Если речь о нейрообратной связи, это означает, что мы показываем человеку его собственную активность мозга и он пытается модифицировать ее усилием воли.
В 1960-е годы все были увлечены этим подходом и достигли хороших успехов в лечении эпилепсии.
Кроме того, сейчас постепенно начинают работать не только с электрическими импульсами, но и с химическими процессами мозга. Разработана технология «нейропыль»* — это маленькие частички, которые вводятся в мозг и затем передают какой-то вид информации. Первоначально планировалось, что они будут записывать электрическую активность, но потом сообразили, что они могут записывать всё что угодно, в том числе какие-то химические состояния, внутричерепное давление и так далее. В принципе, они могут записать любой сигнал, не обязательно из мозга, можно откуда-то еще. Это перспективный способ беспроводной записи информации о мозге.
— Влияет ли химия мозга на импланты?
— Есть два основных класса методов — инвазивные и неинвазивные. Желательно всё делать неинвазивно, чтобы не надо было что-то вставлять. Но пока неинвазивно не получается, поскольку качественно записывать электрическую активность можно, только внедряя электроды непосредственно в мозг.
Организм не любит, когда в него вставляют посторонние предметы, и мозг пытается оградить себя от такого вторжения, окружая инородный предмет клетками, может даже соединительной тканью всё зарасти. Внедрение имплантов в мозг — это проблема.

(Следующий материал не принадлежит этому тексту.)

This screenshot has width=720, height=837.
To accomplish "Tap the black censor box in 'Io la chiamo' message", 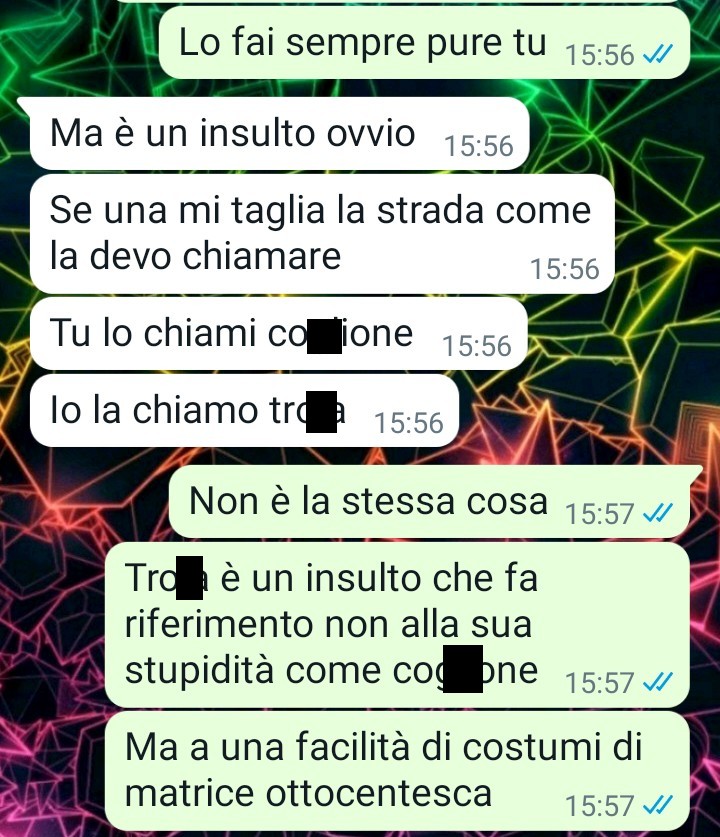I will (x=321, y=412).
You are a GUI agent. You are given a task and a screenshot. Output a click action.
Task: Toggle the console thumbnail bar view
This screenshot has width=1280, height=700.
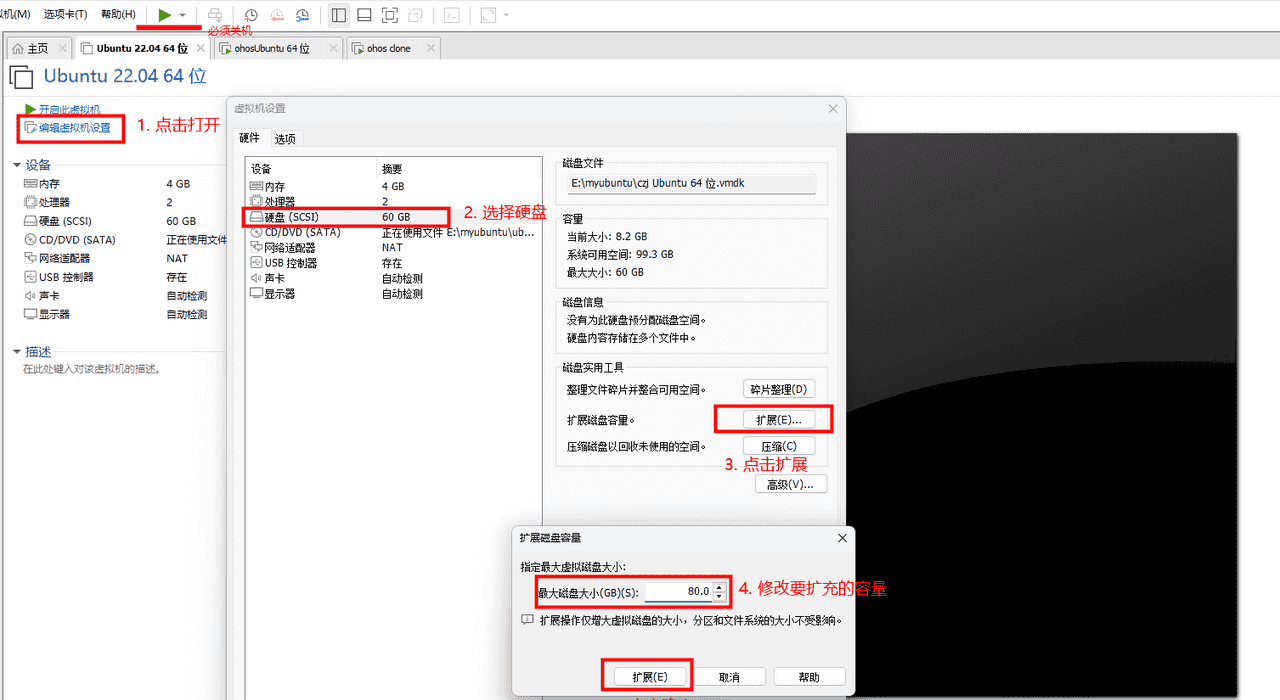[365, 14]
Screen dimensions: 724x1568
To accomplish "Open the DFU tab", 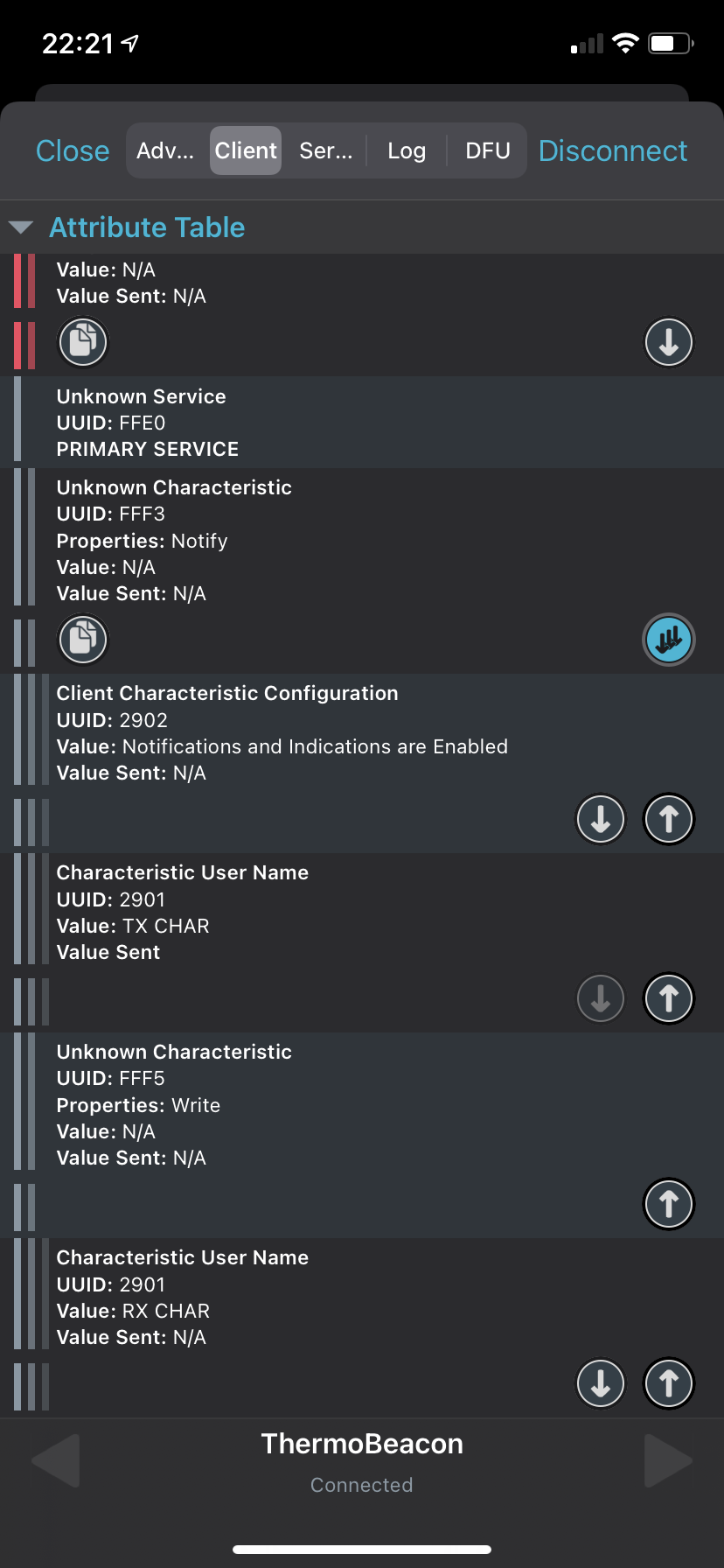I will (x=488, y=150).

— Насколько нейроинтерфейсы реально применяются в медицине?
— Полным ходом это не работает, но какие-то неинвазивные системы уже применяются. Вы можете пойти лечиться от депрессии, и один из способов, которые вам предложат, — нейроинтерфейс через ЭЭГ: на экране что-то происходит, и вроде бы вам это должно помочь. Не знаю, насколько это помогает. Здесь всё в зачаточном состоянии. Берется какая-то большая проблема — депрессия, причем у нее же может быть много вариантов, — и предлагается какой-то простой метод ее лечения типа транскраниальной магнитной стимуляции. Это очень грубые методы, воздействующие на большие зоны, — примерно как стучать молотком по мозгу, чтобы его улучшить.
— А передавать данные из компьютера в мозг или из мозга в мозг возможно?
— Это значительно проще, чем декодировать сигналы мозга, поскольку когда мы декодируем, то основываемся на каких-то корреляциях, но никогда не уверены, что считываем именно код мозга. Если же мы посылаем информацию в мозг, довольно грубо где-то стимулируем — сначала мозг удивляется, что происходит, а потом может эту информацию брать и использовать.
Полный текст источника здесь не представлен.